__À PRODUIRE__. Extrayez tel quel du texte sur l'addiction le passage qui commence aux mots « Une situation dont » et s'arrête après « aussi plusieurs voies. ».

__EXTRAIT DU TEXTE__.
* * *

Bien sûr, l’usage ponctuel d’un produit ne mène pas forcément à l’addiction, d’autant que nous ne sommes pas tous égaux face au risque.
« Nous n’avons pas tous la même capacité de réflexion pour évaluer les bénéfices à long terme d’une contrainte ponctuelle. Pour les individus ayant une personnalité plus impulsive, la satisfaction d’une envie peut prendre le dessus, même si le gain à long terme est plus faible ou que l’effet est préjudiciable. » Sans compter, approfondit le médecin, que notre société de plus en plus sédentaire et habituée à voir ses désirs satisfaits en un clic et sans effort, n’incite pas vraiment à l’élaboration de stratégies de prise de décision ou de résolution de problèmes bénéfiques à long terme. La génétique joue aussi, indique la praticienne, qui rappelle que notre patrimoine génétique peut nous rendre plus vulnérables à certaines substances (opiacées, nicotine, alcool…), même si l’addiction se noue toujours autour de plusieurs facteurs comme :
- la vulnérabilité de l’individu (génétique, personnalité, vulnérabilités psychiatriques, etc…) ;
- l’accessibilité du produit et son caractère addictogène ;
- l’environnement particulier de la personne, qui permet (ou pas) l’accès au produit : conditions de vie, valeurs personnelles, capacité d'adaptation au stress...
Une situation dont il est possible de sortir
Si la dépendance se nourrit d’un faisceau de causes, le chemin vers la sortie emprunte aussi plusieurs voies.
Lucie Pennel
médecin addictologue au CHU de Grenoble-Alpes
Même pour les situations les plus complexes, la démarche thérapeutique passe en premier lieu par la remise en route des rythmes de vie : « Dormir mieux est un médicament en soi », insiste Lucie Pennel, qui rappelle aussi les vertus du mouvement : « Le sport, adapté à chacun, évidemment, est l’un des meilleurs traitements. Il aide à réguler le circuit des émotions, l’appétit, le sommeil… ».

* * *

__INFORMATIONS FOURNIES__.
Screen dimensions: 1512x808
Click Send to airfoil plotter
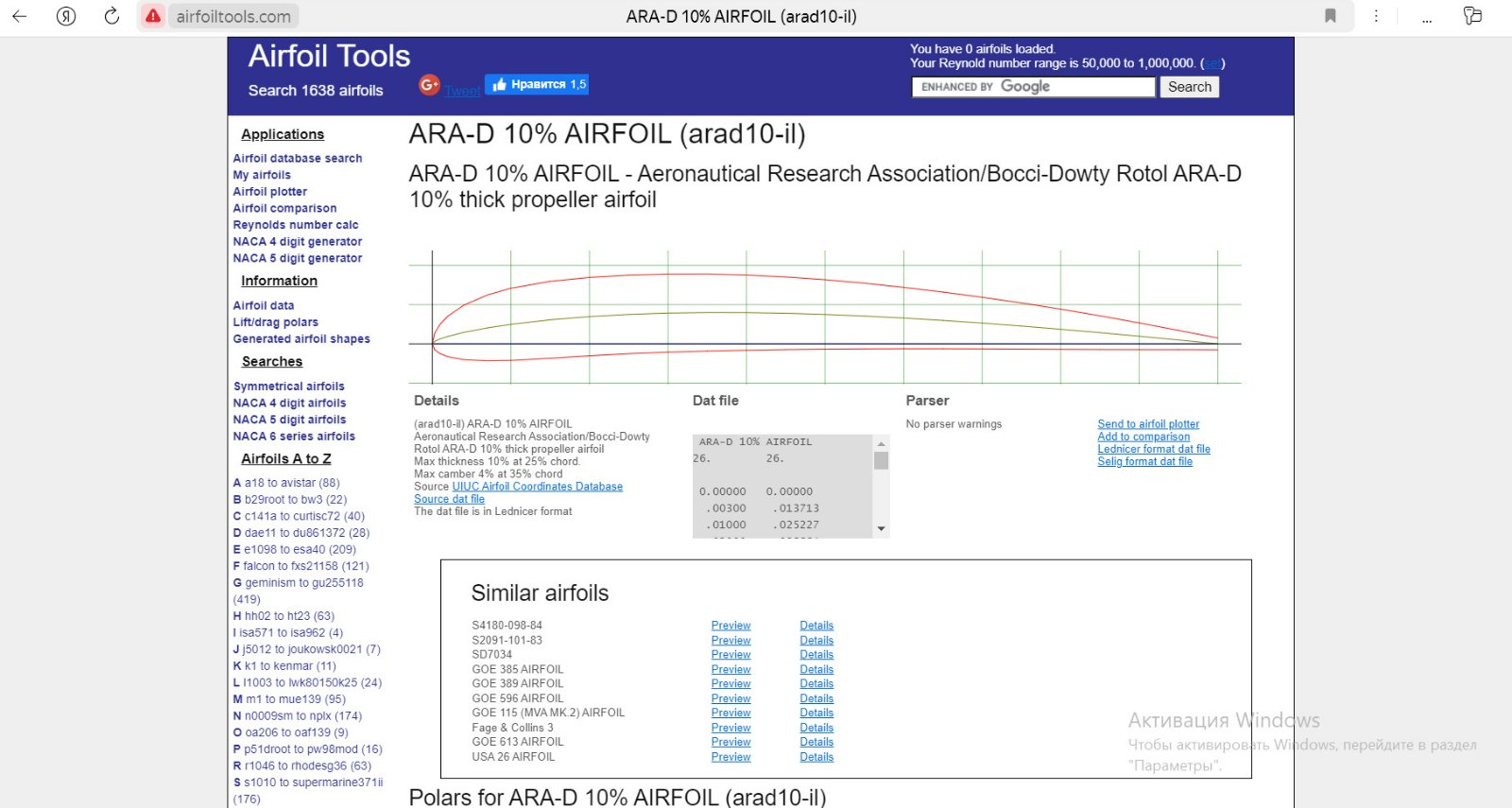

* * *

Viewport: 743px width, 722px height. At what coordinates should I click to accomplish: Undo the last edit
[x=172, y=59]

* * *

__VOTRE RÉPONSE__.
Une situation dont il est possible de sortir
Si la dépendance se nourrit d’un faisceau de causes, le chemin vers la sortie emprunte aussi plusieurs voies.